Surprisingly, the built-in Django runserver resolves values with the unencoded apostrophe, but I do worry other servers would complain. Further, I clearly don’t understand why reverse and quote would result in different encoded values!
Whenever there’s a question concerning the encoding of a standardized element, the applicable RFCs are always the first place to check.
In this case, the guiding RFC would be RFC3986, section 2.2. Reserved Characters.
The apostrophe is identified in the list of sub-delims, which are identified as being valid characters within a url, in the same generic category as other characters like &, ;, =, !, and a couple others, making it a valid character within a url.
1 Like
Interesting. Thanks Ken, do you know offhand why urllib quote escapes it then? Is just a matter of context? Perhaps urllib’s quote assuming the value is not being used as a sub-delim?
Quoting urllib
By default, this function is intended for quoting the path section of a URL.
So I suspect the “right” way to pass the value into the path parameter is urllib’s, whereas Django is respecting the apostrophe could be a sub-delim.

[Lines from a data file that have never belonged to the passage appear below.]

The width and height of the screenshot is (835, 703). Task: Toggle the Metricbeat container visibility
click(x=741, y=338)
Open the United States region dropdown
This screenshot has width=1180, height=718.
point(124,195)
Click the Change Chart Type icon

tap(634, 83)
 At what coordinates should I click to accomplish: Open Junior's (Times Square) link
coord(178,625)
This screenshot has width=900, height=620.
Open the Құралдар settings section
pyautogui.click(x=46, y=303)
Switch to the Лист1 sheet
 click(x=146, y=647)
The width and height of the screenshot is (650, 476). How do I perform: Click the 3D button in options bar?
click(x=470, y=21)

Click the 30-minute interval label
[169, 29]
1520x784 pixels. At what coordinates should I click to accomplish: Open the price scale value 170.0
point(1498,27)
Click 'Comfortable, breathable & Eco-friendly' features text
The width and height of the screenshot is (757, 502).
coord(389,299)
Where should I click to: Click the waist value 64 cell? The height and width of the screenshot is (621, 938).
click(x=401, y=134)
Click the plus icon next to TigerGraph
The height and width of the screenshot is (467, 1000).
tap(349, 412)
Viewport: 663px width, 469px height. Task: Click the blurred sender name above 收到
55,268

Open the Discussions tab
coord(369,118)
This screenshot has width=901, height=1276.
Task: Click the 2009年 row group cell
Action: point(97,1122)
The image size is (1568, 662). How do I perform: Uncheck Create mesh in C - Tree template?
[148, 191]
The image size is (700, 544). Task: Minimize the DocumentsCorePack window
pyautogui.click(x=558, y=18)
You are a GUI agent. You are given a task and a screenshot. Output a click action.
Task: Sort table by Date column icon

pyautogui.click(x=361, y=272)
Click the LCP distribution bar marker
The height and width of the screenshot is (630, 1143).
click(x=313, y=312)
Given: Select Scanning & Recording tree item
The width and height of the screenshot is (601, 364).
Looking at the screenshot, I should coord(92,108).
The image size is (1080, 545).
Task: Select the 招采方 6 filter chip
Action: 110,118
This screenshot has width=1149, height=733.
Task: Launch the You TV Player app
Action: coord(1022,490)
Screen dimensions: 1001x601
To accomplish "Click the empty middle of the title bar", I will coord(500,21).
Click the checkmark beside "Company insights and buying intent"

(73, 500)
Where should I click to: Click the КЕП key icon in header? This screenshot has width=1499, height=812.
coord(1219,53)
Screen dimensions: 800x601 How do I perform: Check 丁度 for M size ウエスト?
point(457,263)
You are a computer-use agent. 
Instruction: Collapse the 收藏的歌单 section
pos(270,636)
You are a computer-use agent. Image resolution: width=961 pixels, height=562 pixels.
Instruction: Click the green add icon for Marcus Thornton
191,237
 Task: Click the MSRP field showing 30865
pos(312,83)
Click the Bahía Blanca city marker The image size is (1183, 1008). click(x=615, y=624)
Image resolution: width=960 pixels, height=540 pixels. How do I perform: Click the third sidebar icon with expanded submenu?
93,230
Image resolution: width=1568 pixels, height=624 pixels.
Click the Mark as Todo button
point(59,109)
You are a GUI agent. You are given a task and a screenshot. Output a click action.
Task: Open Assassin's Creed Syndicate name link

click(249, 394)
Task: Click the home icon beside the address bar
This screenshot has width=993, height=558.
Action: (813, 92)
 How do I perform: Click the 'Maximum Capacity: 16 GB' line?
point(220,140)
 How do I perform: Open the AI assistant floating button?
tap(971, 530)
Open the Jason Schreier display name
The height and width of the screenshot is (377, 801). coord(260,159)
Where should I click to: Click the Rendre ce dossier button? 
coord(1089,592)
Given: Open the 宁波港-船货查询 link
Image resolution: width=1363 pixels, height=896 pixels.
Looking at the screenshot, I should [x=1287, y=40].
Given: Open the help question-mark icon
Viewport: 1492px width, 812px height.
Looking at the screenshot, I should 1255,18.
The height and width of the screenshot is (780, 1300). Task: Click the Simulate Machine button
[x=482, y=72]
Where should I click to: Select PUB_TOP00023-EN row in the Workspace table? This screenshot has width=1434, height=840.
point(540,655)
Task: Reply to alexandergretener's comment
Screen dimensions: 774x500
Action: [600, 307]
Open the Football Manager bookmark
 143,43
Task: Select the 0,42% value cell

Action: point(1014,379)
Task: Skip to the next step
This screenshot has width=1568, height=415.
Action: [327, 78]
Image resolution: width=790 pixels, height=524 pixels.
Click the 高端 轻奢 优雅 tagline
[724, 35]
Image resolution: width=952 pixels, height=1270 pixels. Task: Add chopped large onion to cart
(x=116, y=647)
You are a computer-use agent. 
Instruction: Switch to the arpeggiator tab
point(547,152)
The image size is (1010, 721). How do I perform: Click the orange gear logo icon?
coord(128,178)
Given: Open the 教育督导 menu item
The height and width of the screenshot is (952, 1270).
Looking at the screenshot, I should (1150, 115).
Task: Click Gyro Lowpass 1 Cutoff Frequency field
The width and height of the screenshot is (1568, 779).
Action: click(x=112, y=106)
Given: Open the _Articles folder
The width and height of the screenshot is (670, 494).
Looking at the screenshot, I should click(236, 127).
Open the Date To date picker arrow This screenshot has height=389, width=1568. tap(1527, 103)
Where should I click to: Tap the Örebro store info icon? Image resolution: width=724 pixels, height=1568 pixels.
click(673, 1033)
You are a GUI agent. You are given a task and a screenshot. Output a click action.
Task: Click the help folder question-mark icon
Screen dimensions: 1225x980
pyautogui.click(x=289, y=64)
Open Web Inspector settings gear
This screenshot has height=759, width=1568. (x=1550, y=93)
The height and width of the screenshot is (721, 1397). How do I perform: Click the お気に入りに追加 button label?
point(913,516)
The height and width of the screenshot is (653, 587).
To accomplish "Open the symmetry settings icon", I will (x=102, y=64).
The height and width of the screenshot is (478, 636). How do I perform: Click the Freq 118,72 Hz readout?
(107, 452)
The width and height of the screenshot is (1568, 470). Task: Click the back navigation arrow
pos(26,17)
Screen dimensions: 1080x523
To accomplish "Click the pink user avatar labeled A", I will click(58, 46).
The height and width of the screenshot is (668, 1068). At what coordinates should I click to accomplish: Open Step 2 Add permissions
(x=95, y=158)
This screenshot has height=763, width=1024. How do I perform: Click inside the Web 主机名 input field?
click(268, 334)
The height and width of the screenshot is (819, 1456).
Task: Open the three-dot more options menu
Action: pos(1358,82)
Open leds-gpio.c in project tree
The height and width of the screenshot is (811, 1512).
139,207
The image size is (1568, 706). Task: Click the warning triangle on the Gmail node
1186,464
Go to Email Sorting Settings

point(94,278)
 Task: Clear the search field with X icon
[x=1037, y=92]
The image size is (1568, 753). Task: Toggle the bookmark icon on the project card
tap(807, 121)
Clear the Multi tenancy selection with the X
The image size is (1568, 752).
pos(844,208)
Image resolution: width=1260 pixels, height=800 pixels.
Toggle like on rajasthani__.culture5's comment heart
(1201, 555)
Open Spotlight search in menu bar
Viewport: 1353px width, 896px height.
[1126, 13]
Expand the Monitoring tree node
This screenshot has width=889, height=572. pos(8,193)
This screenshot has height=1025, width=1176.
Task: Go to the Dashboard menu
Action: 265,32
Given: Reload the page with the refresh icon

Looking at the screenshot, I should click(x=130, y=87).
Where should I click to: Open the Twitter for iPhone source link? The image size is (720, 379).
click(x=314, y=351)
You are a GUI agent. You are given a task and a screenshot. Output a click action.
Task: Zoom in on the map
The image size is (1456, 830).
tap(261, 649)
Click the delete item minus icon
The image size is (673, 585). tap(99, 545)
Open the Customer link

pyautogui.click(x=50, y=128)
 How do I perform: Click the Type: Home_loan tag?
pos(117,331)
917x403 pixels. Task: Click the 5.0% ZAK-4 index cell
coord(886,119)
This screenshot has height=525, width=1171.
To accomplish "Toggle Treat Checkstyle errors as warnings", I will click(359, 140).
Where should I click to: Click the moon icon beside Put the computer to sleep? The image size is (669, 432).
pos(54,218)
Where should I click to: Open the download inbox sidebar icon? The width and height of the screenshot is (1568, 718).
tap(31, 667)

I think the best solution for my scenario is to leverage quote since the value is used as a path param.
Quoting directly from urllib.parse — Parse URLs into components — Python 3.13.3 documentation
Replace special characters in string using the %xx escape. Letters, digits, and the characters '_.-~' are never quoted. By default, this function is intended for quoting the path section of a URL. The optional safe parameter specifies additional ASCII characters that should not be quoted — its default value is '/' .
While I’m not an authoritative source on why anything is being done, my guess is that they took this approach as a conservative approach. What I mean is that I would assume their implementation makes it easier to add characters to the safe list than it would be to remove them. In that situation, then the safe list would represent the smallest set of safe characters, to be extended on an as-needed basis.
<conjecture>
I’m not sure it matters - any standard-compliant web server should pass that url through directly, and assuming your path definition for the url accepts it as part of the path, it should work directly.
</conjecture>
1 Like
The plot thickens, when Django renders my reverse + quote version as /Director%27s%20Assistant, my JS library using the value sends the request as /Director's%20Assistant/ so it appears leaving the apostrophe in place is fine. Thanks for all your help Ken.